1. Mit dem im Instanzenzug ergangenen Bescheid der Sicherheitsdirektion für das Bundesland Wien (der belangten Behörde) vom 10. August 1998 wurde die Beschwerdeführerin, eine jugoslawische Staatsangehörige, gemäß § 33 Abs. 1 des Fremdengesetzes 1997 - FrG, BGBl. I Nr. 75, ausgewiesen.

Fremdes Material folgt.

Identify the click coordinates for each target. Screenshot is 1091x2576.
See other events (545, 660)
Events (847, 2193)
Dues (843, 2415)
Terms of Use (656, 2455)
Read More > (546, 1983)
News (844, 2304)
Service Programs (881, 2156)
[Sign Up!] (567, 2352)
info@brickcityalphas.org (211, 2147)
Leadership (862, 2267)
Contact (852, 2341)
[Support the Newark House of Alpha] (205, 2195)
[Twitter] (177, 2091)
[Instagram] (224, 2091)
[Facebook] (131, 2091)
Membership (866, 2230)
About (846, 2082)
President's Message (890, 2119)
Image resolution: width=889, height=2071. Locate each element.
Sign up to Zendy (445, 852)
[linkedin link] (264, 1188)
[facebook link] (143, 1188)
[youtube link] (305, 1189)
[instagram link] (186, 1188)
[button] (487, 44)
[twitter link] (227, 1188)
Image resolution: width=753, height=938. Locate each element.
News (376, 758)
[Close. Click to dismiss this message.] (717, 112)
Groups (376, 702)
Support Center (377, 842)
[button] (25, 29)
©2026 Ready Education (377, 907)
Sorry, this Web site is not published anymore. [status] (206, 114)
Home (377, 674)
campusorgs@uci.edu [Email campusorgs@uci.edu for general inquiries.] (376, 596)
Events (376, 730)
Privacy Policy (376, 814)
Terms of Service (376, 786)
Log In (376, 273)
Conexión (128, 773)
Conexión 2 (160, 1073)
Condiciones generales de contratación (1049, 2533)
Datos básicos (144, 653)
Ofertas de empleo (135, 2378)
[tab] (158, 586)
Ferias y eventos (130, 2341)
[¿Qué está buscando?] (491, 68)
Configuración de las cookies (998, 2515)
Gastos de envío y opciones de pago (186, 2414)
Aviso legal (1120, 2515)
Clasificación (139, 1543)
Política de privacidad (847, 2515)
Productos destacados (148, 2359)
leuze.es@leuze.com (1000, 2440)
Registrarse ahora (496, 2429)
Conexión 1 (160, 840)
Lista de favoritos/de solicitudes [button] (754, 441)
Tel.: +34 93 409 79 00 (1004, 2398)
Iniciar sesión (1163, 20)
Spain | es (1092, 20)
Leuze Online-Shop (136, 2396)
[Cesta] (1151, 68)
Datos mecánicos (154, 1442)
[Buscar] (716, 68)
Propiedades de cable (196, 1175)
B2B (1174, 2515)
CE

Die Beschwerdeführerin sei im Mai 1991 sichtsvermerksfrei nach Österreich gekommen und habe im Juli 1991 nach Vorlage einer Verpflichtungserklärung einen Sichtvermerk bis Jänner 1992 erhalten. Nach einem illegalen Aufenthalt von einem Monat und Bestrafung habe sie dann wieder nach Vorlage einer Verpflichtungserklärung einen Sichtvermerk bis Juli 1992 erhalten. Der darauf folgende Aufenthalt der Beschwerdeführerin im Bundesgebiet bis Mai 1993 sei illegal gewesen, sie sei mit S 2.000,-- wegen unerlaubten Aufenthaltes rechtskräftig bestraft worden. Anschließend habe die Beschwerdeführerin einen Sichtvermerk bis 10. Dezember 1993 und eine Aufenthaltsbewilligung mit dem Zweck "unselbstständiger Erwerb" bis 11. Dezember 1994 erhalten.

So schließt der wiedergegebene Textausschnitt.